What is Sale & Leaseback Financing
Gradual self-financing is one way to finance a subscription model for product subscriptions in a product-as-a-service business model. Other options include:
- Gradual self-financing
- Special Purpose Vehicle (SPV)
- Bank loans or equipment leases
- Manufacturer/supplier partnerships
- Revenue-based financing (RBF)
What is Sale & Leaseback?
In a sale & leaseback, you sell your physical products (equipment, devices, vehicles, furniture) to a financier or leasing company for immediate cash, then lease the same assets back so you can keep using them for your subscribers. You convert a big upfront cost into a stream of lease payments that can be aligned with subscription income.
- This smooths cash flow and can lighten your balance sheet intensity (specific accounting treatment depends on your standards and lease type).
- In equipment finance practice, it can provide up to 100% of the asset’s value as cash—sometimes more effective than a traditional loan that might cap at a lower loan-to-value.
Trade-off: You take on lease payment obligations and must ensure subscription revenue covers them over time.
How it works (step by step)
- Identify assets: New purchases or stock you already own.
- Sell to lessor: The leasing company pays you (often up to 100% of appraised value).
- Leaseback contract: You sign a lease (term, monthly payment, end-of-term options).
- Keep using the assets: You deploy them to subscribers as before.
- Make lease payments: Typically monthly; may be fixed, stepped, or seasonal to match revenue.
- End of term: Return, renew, or buy the assets at a residual/fair market value, depending on the contract.
Why teams choose sale & leaseback
- Immediate liquidity: Turn owned stock into cash to fund growth, repairs, or new cohorts.
- High advance rate: Up to 100% of asset value (subject to appraisal and lessor policy).
- Cash flow matching: Convert capex into predictable opex tied to subscriber income.
- Capacity to scale: Easier to finance more units once a structure is in place.
What to watch (trade-offs)
- Payment burden: Fixed lease payments can squeeze margin if utilisation drops or prices change.
- Contract rigidity: Early termination, under-utilisation, or excess wear can trigger fees.
- Operational duties: You usually handle maintenance, insurance, and loss; check who owns residual risk.
- Accounting & covenants: Balance-sheet and ratio impacts vary by standard (IFRS/GAAP) and lease type; covenants may limit asset sales or require reporting.
- Future financing stacking: Ensure your lease terms play nicely with any line of credit or SPV you plan to add.
Where it fits
- Strong for asset financing, especially when you already own stock and need immediate liquidity.
- Lets you turn big upfront costs into a monthly expense that aligns with subscription cash inflows.
When it’s a poor fit
- If lease payments would squeeze your margin or utilisation is uncertain (seasonality, unproven demand, high return rates).
FAQs
Can I do sale & leaseback on used assets I already own?
Yes—common for unlocking cash from an existing fleet, subject to age/condition limits.
Will this keep assets off my balance sheet?
Depends on accounting rules and lease type.
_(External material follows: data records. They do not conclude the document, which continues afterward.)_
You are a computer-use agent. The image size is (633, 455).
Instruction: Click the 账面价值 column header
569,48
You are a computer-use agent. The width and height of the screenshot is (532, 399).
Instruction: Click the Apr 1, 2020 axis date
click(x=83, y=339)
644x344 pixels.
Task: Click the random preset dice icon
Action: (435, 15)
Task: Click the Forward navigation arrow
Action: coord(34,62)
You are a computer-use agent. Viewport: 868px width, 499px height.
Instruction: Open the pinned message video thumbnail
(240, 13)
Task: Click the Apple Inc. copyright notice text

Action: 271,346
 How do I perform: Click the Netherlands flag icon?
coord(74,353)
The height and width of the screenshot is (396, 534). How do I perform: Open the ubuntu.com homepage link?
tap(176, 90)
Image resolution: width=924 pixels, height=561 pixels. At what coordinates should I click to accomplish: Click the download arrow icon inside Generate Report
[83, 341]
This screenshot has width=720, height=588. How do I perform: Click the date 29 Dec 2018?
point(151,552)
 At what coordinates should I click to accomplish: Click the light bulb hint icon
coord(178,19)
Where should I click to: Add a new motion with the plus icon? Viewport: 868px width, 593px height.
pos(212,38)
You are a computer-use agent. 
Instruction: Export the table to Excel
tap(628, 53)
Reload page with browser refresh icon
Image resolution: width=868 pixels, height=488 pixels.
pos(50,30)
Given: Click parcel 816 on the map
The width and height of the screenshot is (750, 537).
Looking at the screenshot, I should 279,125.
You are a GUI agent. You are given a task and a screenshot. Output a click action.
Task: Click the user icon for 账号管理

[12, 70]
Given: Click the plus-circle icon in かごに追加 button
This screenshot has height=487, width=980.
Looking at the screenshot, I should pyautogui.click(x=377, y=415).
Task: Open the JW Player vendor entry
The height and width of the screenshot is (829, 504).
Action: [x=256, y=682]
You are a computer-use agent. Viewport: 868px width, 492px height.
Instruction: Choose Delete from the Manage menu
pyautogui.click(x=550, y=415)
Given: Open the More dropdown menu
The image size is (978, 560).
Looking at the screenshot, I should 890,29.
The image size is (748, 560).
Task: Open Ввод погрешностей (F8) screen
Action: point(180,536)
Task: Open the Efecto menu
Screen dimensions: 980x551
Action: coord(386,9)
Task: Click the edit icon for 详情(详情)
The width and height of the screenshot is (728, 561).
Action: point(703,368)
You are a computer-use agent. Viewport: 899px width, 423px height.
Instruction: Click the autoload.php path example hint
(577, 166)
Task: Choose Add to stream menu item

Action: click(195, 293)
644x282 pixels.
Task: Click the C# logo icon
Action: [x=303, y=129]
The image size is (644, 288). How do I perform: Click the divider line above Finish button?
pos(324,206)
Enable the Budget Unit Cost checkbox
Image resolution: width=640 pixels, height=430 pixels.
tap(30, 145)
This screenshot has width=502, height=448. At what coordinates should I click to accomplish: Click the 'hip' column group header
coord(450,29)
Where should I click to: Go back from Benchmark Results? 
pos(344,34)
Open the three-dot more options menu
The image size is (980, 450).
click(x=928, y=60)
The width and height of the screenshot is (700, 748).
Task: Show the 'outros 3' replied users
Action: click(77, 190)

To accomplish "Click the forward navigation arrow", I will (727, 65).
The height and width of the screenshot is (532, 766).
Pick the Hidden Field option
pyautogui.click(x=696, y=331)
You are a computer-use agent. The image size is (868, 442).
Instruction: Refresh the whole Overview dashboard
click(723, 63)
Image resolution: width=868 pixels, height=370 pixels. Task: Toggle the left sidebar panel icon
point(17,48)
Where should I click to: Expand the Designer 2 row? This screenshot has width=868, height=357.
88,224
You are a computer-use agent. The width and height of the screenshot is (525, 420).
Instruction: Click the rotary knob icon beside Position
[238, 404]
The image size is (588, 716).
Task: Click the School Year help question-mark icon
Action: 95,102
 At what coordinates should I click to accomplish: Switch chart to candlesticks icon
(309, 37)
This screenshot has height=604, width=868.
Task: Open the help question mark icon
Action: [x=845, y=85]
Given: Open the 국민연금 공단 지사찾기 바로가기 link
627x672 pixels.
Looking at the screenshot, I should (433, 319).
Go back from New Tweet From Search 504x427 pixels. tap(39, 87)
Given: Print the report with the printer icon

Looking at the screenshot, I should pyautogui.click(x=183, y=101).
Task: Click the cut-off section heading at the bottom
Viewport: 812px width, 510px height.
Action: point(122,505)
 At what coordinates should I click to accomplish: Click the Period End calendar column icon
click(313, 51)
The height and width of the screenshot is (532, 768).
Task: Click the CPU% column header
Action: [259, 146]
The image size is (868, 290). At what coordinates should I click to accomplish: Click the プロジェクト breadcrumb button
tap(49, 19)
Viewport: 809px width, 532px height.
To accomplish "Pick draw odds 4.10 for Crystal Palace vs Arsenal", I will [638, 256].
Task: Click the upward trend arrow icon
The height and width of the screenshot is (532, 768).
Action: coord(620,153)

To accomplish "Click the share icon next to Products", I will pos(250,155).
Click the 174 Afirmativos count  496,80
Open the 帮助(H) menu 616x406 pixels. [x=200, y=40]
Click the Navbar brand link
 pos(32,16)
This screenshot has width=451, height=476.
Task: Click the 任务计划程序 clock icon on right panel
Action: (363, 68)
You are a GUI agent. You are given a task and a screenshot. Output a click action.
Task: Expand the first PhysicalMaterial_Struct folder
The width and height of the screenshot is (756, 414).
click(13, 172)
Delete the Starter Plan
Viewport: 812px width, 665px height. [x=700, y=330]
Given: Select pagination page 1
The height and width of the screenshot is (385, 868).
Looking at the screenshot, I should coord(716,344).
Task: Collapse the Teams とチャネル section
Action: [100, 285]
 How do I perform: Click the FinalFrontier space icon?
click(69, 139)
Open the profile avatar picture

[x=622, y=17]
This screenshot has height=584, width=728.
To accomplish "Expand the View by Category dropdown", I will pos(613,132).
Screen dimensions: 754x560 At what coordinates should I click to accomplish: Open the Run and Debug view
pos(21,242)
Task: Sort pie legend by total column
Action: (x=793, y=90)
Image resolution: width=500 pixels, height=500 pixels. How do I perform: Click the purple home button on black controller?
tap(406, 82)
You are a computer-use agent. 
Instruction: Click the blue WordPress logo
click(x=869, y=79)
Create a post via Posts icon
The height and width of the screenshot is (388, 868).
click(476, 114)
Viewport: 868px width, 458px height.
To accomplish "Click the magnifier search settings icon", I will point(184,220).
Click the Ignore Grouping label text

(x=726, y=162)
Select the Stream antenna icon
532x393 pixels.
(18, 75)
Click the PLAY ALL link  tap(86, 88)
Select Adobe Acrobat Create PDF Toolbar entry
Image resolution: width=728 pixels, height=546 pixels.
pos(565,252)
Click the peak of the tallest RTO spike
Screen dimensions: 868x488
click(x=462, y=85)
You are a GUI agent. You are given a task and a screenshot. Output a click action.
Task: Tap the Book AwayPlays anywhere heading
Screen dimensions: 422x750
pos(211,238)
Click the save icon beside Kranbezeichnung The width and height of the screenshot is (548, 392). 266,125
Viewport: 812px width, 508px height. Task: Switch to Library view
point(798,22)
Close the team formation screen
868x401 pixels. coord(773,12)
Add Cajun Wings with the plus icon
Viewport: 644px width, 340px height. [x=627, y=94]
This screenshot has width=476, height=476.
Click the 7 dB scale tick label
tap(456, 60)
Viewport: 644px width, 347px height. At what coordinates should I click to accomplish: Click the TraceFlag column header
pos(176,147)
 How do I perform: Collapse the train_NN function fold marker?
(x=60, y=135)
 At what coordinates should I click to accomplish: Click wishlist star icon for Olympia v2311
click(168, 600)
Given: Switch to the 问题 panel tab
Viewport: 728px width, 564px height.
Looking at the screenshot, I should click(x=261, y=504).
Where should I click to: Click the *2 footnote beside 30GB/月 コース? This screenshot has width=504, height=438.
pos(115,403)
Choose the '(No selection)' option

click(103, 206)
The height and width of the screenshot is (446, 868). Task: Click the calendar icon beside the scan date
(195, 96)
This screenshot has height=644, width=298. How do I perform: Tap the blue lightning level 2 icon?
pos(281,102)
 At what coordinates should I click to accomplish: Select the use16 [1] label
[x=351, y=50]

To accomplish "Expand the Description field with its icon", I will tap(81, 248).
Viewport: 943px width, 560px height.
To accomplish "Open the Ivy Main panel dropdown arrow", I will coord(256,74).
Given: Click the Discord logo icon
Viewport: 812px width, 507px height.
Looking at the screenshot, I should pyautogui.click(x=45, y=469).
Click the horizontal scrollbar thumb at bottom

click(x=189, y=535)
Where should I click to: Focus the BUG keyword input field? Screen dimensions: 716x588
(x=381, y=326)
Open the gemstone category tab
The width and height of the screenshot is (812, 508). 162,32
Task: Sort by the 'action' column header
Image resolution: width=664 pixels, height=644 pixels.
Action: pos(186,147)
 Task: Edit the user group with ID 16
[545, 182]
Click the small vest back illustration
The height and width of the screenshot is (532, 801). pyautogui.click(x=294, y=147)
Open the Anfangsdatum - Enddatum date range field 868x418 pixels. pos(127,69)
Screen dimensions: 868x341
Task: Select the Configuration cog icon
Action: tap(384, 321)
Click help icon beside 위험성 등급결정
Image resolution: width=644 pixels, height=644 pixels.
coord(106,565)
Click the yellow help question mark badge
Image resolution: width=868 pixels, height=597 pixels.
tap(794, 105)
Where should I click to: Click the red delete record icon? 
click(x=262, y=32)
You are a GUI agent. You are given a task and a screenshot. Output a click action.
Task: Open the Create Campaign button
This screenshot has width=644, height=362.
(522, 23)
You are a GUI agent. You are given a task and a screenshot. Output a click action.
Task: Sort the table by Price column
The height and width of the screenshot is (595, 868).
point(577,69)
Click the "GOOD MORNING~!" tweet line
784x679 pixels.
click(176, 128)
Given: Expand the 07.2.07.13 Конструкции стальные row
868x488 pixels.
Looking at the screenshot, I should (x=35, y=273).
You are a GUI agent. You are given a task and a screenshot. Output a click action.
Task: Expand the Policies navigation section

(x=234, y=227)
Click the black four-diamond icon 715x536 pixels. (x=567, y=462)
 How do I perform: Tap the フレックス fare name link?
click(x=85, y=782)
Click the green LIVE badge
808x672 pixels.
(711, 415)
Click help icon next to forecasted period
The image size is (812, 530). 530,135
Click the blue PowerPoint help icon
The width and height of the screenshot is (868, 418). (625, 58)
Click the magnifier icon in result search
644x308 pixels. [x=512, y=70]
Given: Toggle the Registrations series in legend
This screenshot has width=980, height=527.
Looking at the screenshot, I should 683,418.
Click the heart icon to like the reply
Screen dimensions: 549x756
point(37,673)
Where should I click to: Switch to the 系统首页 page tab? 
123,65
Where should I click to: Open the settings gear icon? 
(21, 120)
Economically, it turns capex into predictable payments and improves liquidity; talk to your accountant about presentation.
Can payments be seasonal to match demand?
Often yes. Lessors may offer seasonal or step-up schedules to match your revenue curve.
Can I mix this with other financing?
Yes. Many teams pair sale & leaseback for assets with RBF or a working-capital line for CAC and operations.